Nesilleri birbirine bağlamak
Z kuşağını cezbettikten sonra onları beş kuşaktan oluşan bir iş gücüne entegre etmek gerekir. Bu doğru anlaşıldığında, teknolojiye daha az meraklı liderlerin, dijital becerilerinden korkmak yerine Z kuşağını takımlarında benimsemelerine yardımcı olacak. Ayrıca deneyimli çalışanların profesyonel olarak büyümelerine yardımcı olmak için uzmanlıklarını genç ekip üyeleriyle paylaşmalarını teşvik edecektir. Her neslin kendine özgü tarzı, ihtiyaçları, hedefleri ve özellikler var. Şirketlerin bu anlamda hepsinin kendilerini değerli ve bağlı hissedecekleri bir duygu yaratması önemli. Her yaştan çalışanın gelişebileceği, birlikte çalışabileceği ve birbirlerinden öğrenebileceği açık ve şeffaf bir ortam oluşturmak şirketler açısından daha da önemli hale gelecek.

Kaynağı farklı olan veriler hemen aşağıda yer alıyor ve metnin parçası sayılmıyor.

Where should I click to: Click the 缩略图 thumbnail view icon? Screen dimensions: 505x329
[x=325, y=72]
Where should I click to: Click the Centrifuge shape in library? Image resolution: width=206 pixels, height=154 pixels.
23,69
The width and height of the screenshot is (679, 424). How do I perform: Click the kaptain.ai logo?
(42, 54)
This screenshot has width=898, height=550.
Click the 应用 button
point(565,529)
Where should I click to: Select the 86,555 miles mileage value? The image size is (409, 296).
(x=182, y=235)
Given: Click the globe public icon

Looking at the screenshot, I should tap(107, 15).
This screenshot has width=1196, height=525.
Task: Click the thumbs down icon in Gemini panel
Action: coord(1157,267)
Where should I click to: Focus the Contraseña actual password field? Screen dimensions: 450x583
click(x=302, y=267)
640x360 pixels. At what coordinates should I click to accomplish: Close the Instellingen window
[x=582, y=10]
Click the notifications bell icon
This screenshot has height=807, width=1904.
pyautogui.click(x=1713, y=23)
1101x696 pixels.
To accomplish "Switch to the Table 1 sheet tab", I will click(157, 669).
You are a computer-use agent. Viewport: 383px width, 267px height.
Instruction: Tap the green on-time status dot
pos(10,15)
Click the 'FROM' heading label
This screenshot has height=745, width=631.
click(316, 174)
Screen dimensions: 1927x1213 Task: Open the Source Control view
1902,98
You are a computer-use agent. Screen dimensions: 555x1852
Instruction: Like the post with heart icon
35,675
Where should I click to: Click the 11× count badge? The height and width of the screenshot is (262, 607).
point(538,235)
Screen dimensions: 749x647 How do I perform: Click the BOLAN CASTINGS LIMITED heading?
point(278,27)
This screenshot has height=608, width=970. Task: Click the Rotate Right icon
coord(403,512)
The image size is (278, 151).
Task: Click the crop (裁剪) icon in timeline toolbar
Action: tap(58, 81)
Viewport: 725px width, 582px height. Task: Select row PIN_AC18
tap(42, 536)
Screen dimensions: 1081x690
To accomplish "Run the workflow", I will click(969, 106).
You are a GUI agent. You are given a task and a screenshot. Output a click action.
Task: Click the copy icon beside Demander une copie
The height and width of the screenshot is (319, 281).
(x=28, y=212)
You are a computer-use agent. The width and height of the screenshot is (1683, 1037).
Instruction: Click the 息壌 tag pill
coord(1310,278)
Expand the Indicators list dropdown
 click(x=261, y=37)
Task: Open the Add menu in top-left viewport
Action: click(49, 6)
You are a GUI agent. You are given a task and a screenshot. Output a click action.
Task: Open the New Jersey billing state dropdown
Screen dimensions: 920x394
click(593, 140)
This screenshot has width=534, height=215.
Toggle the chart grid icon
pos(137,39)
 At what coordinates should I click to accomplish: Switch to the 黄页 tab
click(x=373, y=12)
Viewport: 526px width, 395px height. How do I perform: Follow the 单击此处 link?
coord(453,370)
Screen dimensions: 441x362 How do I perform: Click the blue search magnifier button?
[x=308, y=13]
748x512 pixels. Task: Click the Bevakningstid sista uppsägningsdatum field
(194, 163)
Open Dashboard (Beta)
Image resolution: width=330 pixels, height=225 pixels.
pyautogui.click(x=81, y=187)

Dünya geçmişte çok farklı değişimler, zorluklar, savaşlar ve ekonomik sıkıntılar geçirdi. Her dönemde işgücüne katılan kuşaklar iş hayatını şekillendirdi. Bu farklılık, farkındalık yaratma biçimine kadar her nesil çalışma dünyasını değiştirmeye devam edecek gözüküyor. Z kuşağı, tarihi bir salgının, jeopolitik çalkantının ardından ve iklim acil durumunun insanlık için benzeri görülmemiş bir tehdit oluşturduğu bir dönemde reşit oluyor. İş yerinde aradıkları ve kabul etmeyecekleri şeylerin kalıcı bir etkisi olması muhtemeldir.